I had to face staff who were intent on making an example out of me. This led to numerous and repeated forms of retaliation aimed at destabilizing me and convincing me to be passive, obedient and unquestioning. In all, I was detained for about 17 years. To this day, I live with emotional trauma, as well as severe back pain from being forced to sleep on surfaces that did not provide adequate support. Perhaps it would not have been so many years if it was not for a top administrator, Dr. James P. Corcoran, intentionally falsifying court reports to make me appear worse than was the case, among other forms of retaliation. In the months before my conditional release, he was exposed and embarrassed in front of the judge who ultimately conditionally released me in September of 2019.

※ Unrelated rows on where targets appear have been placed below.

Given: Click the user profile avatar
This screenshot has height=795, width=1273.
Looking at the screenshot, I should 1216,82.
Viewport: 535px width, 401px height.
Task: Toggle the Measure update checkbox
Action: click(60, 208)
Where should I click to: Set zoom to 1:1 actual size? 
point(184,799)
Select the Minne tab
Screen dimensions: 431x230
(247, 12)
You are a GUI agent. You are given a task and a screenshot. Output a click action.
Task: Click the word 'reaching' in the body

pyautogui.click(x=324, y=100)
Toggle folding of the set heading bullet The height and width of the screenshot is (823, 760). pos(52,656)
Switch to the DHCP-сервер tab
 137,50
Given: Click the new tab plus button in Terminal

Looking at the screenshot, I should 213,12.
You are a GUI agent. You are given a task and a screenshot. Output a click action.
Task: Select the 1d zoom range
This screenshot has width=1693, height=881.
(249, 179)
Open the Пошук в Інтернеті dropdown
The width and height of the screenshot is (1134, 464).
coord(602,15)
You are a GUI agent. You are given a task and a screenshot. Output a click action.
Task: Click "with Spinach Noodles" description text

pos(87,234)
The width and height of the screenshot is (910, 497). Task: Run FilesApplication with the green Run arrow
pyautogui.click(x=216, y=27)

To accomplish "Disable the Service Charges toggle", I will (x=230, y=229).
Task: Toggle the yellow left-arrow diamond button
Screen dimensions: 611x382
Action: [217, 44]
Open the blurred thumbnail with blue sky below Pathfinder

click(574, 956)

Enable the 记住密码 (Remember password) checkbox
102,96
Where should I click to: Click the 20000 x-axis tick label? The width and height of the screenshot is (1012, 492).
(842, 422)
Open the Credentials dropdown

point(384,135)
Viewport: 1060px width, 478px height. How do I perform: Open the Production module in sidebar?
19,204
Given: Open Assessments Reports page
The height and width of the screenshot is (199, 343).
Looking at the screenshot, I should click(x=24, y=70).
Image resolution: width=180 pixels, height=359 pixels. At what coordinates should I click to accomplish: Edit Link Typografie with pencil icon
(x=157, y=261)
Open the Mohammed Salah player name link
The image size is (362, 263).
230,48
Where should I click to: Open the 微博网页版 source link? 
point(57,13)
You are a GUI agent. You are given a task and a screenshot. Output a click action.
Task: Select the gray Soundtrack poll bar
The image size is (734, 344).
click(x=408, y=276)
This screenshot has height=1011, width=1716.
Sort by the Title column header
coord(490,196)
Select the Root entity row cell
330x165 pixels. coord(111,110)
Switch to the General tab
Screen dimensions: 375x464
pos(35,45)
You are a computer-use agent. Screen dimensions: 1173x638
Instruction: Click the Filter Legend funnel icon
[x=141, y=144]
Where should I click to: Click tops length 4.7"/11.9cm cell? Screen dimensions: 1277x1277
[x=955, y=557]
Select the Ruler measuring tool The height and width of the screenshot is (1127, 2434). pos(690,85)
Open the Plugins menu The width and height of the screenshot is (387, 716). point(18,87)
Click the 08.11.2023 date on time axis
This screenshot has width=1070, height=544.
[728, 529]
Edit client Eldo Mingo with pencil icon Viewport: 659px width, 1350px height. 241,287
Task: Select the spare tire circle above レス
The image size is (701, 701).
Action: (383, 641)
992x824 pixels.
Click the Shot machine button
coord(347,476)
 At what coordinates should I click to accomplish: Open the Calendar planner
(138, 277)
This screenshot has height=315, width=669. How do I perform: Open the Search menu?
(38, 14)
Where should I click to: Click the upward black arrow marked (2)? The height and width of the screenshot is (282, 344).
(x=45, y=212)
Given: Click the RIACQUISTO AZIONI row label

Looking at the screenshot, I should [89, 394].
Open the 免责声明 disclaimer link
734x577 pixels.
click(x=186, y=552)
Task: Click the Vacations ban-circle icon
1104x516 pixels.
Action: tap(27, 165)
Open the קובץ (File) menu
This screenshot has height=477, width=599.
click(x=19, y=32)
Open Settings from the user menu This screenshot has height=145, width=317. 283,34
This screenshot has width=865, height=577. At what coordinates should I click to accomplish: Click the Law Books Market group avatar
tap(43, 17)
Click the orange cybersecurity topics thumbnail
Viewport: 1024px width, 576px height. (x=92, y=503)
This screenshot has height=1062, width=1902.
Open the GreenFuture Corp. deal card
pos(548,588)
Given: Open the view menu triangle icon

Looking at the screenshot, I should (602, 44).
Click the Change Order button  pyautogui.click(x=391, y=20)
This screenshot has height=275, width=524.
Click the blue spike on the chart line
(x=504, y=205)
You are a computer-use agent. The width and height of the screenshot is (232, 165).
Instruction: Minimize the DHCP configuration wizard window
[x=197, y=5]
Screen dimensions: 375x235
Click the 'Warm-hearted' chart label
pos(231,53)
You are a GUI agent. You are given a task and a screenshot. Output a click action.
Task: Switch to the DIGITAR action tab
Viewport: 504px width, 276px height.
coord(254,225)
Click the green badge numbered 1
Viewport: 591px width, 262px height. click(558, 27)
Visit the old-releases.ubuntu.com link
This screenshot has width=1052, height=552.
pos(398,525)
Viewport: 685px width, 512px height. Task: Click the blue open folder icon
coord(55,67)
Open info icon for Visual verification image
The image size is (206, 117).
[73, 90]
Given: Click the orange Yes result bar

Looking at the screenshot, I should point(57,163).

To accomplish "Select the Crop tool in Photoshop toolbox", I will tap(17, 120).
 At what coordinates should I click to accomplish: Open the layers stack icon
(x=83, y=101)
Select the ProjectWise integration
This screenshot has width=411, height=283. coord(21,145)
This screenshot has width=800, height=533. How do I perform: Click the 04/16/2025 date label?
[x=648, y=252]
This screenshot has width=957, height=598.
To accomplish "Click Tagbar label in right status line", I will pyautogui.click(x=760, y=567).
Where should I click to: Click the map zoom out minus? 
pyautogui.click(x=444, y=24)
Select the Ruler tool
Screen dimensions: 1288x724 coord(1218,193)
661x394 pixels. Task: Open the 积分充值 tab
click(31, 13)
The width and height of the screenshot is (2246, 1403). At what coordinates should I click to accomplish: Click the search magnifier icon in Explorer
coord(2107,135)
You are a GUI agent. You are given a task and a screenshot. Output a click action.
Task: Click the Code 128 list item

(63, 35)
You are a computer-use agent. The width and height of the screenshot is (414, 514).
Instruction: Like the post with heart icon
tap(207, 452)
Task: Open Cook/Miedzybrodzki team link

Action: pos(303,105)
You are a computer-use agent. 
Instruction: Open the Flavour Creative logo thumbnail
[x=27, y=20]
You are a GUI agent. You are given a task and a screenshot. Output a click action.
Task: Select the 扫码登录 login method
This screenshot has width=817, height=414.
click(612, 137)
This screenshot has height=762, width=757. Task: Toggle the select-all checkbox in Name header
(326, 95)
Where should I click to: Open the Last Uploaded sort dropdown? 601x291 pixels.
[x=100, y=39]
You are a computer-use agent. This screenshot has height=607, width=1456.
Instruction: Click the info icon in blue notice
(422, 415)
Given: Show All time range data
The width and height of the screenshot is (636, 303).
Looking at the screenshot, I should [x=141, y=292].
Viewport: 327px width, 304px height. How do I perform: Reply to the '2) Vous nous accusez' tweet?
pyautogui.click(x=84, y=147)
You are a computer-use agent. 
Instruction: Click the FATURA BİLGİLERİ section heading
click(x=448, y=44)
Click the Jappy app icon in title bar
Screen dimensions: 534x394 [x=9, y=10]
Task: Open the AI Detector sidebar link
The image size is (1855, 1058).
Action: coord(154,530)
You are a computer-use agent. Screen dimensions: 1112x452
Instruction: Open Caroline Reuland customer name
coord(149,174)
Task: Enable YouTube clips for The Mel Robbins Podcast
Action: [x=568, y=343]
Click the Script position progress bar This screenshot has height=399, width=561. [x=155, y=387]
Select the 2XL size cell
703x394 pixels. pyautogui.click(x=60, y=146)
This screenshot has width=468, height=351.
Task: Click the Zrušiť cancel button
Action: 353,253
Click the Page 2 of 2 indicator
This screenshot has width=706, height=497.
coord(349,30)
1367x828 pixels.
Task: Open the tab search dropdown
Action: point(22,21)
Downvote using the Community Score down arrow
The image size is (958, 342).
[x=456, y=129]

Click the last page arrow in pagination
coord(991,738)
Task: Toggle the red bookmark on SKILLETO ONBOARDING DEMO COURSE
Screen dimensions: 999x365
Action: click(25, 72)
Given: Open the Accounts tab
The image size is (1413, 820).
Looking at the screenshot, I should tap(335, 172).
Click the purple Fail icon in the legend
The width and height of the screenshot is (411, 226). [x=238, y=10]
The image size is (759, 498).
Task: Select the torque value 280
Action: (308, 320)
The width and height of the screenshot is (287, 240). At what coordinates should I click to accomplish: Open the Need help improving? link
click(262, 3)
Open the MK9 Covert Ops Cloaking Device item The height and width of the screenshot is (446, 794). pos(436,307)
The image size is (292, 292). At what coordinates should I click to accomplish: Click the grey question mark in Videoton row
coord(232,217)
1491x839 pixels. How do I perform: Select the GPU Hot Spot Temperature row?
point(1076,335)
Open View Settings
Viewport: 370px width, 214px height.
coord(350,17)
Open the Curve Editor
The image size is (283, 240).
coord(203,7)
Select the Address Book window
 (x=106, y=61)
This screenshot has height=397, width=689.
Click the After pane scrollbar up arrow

In April of 2021, I was finally unconditionally discharged from the criminal justice system. This is what currently allows me to speak openly about my experiences. It is no hyperbole to say that had I talked openly about my own perspective on my experience in the system, I could have been dragged back to detention for years. However, despite my freedom from a system that tortured me for years, I am nevertheless relegated to the status of lifelong mental patient. Due to my previous states of consciousness, that label will likely follow me for life. I did not intend to play such a social role when I was younger; now, as an adult, the best that I can do is be living proof of why such a label is inadequate to capture my experience.
In reflection, I interpret my own “psychosis” as but one step in a transformational growth process. In navigating such a process successfully, despite numerous obstacles along the way, I am better for it. I have often been told that I am “the sanest person in the room.” This grew out of the daily discrimination that I faced—and continue to face—with the label of “mental illness.” I am presumed sick and disabled until I can demonstrate otherwise, and thus that is my lifelong task: to demonstrate otherwise. I want to show people that so-called psychosis can be interpreted as a potential gift that must be cultivated and in doing so, the person will not just heal their “psychosis” but can uncover important qualities that they may never have known they possessed.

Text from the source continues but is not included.